EXTRACTED INFORMATION:
--

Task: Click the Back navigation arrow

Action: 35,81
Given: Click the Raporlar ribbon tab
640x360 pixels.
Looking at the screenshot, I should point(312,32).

--

WHAT YOU SHOULD DO: Every entry above needs to be copied exactly.

ANSWER BELOW:
Task: Click the Back navigation arrow

Action: 35,81
Given: Click the Raporlar ribbon tab
640x360 pixels.
Looking at the screenshot, I should point(312,32).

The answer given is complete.